Set down, word for word, the part of the items below that opens with the line containing "You are a GUI" and runs through the end of the items. Leave the pictures out of your answer.
━━━━
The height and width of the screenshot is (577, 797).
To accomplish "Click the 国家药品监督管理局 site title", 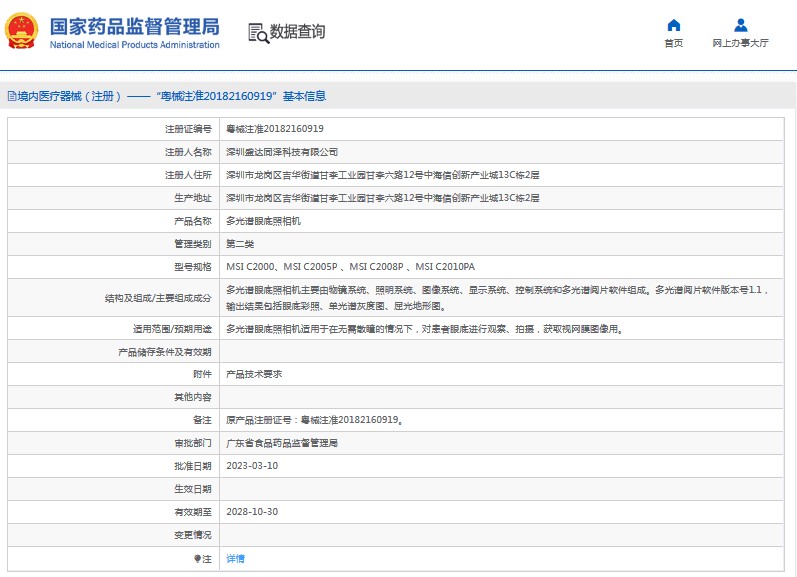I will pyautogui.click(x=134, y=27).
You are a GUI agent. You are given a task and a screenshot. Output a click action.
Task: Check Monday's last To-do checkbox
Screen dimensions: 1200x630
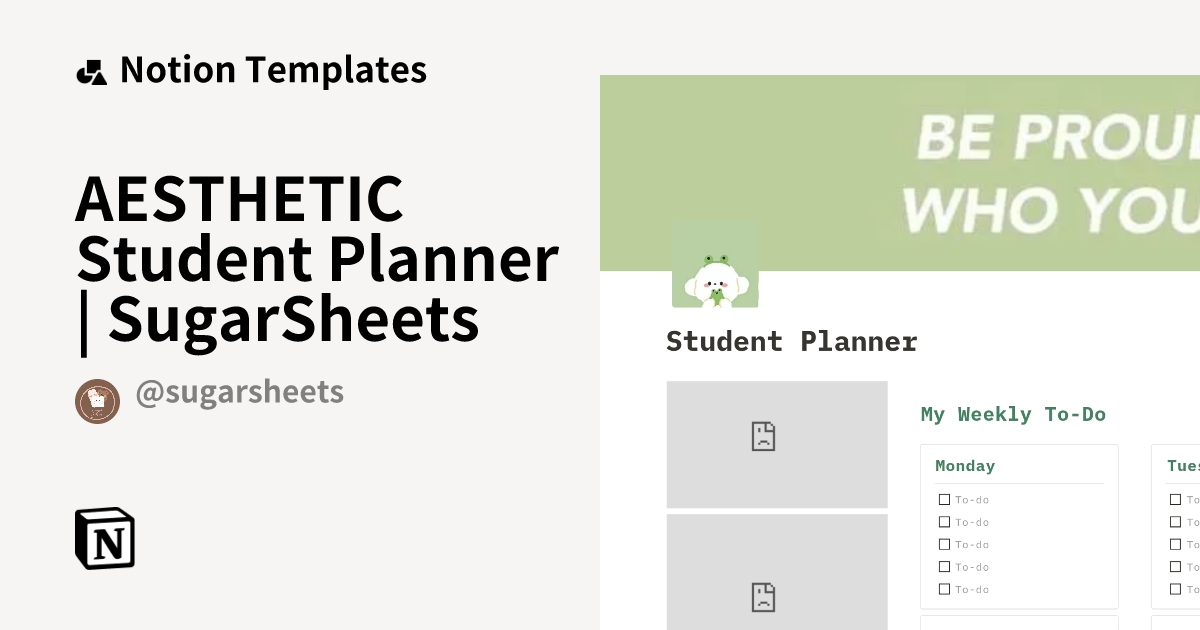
━━━━
Answer below:
You are a GUI agent. You are given a task and a screenshot. Output a click action.
Task: Check Monday's last To-do checkbox
Screen dimensions: 1200x630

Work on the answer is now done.